Dimanche 21 mars – 5ème dimanche de carême

40 jours de gratitude

“Les paroles agréables sont un rayon de miel, douces pour l’âme et salutaires pour le corps”. Proverbes 16, 24

Un chemin de gratitude proposé par le sanctuaire du Sacré-Cœur de Paray-le-Monial :

De la joie à la source de la joie


La gratitude, fruit de mes efforts ou de la grâce ?

« Seigneur, si tu avais été ici mon frère ne serait pas mort ! » dit Marthe à Jésus.

La vertu de gratitude relève bien sûr de notre volonté : c’est librement que nous choisissons chaque jour de consentir à la paix intérieure, alors même que nos sentiments ou que les évènements extérieurs nous pousseraient plutôt au découragement et à la mélancolie. Les efforts que nous fournissons ne sont jamais vains et ne restent pas sans produire un bien ; même un bien que nous n’aurions pas imaginé.

Ecoutons ce témoignage de Thérèse de Lisieux : « J’ai pensé aujourd’hui à ma vie passée, à l’acte de courage que j’avais fait autrefois à Noël ! Et la louange de Judith m’est revenue à la mémoire : « Vous avez agi avec un courage viril et votre cœur s’est fortifié ». Bien des âmes disent : mais je n’ai pas la force d’accomplir tel sacrifice. Qu’elles fassent donc ce que j’ai fait : un grand effort ! Le bon Dieu ne refuse jamais cette première grâce qui donne le courage d’agir ; après cela, le cœur se fortifie et l’on va de victoires en victoires ». (Ste Thérèse de Lisieux)

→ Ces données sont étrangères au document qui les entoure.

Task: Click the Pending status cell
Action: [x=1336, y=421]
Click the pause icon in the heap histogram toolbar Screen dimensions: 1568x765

Il y a plus que l’effort. Il y a quelque chose d’autre qui entre en jeu dans cette attitude à laquelle nous aspirons. C’est que l’effort est, de façon invisible certes, toujours soutenu, encouragé, renouvelé par quelque chose qui nous dépasse fondamentalement.

La transformation personnelle que nous vous proposons d’expérimenter dans ce livret ne repose pas uniquement sur vos propres efforts. Croyant ou non, découvrez cette semaine le doux équilibre à observer dans la vertu de gratitude, entre le fait d’agir avec ses petits bras musclés et le fait de recevoir la force d’un Autre !

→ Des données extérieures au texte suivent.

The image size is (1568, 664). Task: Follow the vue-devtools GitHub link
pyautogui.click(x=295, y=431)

Aujourd’hui, je relis mon carnet de gratitude et je regarde toutes les belles choses vécues en seulement un mois… je prends le temps de longues respirations à l’air frais et si possible dans la nature et je rends grâce du chemin parcouru.

Je suis attentif dans ma journée à prendre conscience des beaux moments que je vis. Je m’arrête quelques instants pour goûter ces moments et remercier le Seigneur de la chance que j’ai de vivre cela en répétant par exemple : « Merci Seigneur pour la chance que j’ai de vivre ce moment et ces moments ! »

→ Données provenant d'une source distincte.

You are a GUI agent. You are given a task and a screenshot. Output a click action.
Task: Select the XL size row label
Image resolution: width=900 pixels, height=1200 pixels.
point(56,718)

Depuis un mois, nous nous efforçons de choisir la gratitude volontairement.

Il est temps de faire un test !

A quel niveau de gratitude je me situe ? Pas de culpabilisation… « La vérité nous rend libre !  »

Niveau 1 : je suis dans l’ingratitude

●Je râle sans cesse et je suis souvent dans la plainte voire la victimisation. Je me dis toujours « je n’ai pas de chance » ou « je n’y peux rien », « ça ne changera jamais ».

Je n’ai de gratitude ni pour ce que j’ai, ni pour qui je suis, ni pour ce que je vis

Niveau 2 : je ressens ponctuellement de la gratitude

●De temps en temps, j’éprouve de la gratitude à la suite d’un événement positif

●Cela reste ponctuel et n’est pas habituel

●L’émotion que je ressens est le signe que je suis touché par le bienfait et sa gratuité, mais je ne cherche pas délibérément à en prendre davantage conscience ni à agir en retour

Niveau 3 : je travaille à faire grandir la vertu de gratitude

●Je m’exerce consciemment à cultiver l’attitude de gratitude en prêtant attention à ce qui m’advient pour y reconnaître des dons et, entraîné par l’émotion, je pose des actes de gratitude.

●J’apprends à demeurer dans la gratitude également dans les contrariétés, les difficultés

●La vertu s’installe en moi. Elle n’est pas encore spontanée et parfois difficile, mais je progresse !

Niveau 4 : la gratitude est devenue une attitude habituelle dans ma vie.

Je vis la gratitude conditionnelle (suite à un évènement positif), mais aussi celle inconditionnelle (indépendamment de ce qu’il m’arrive) : je reçois chaque moment comme un cadeau.

●Cela devient facile : lorsque la vertu est installée, je n’ai pas besoin de beaucoup d’efforts pour la maintenir. Les difficultés bien sûr m’affectent, mais je suis capable de revenir rapidement dans la gratitude.

La gratitude devient un trait de mon caractère. Les gens me disent : « tu as de la chance, tu vois toujours les choses du bon côté ! ».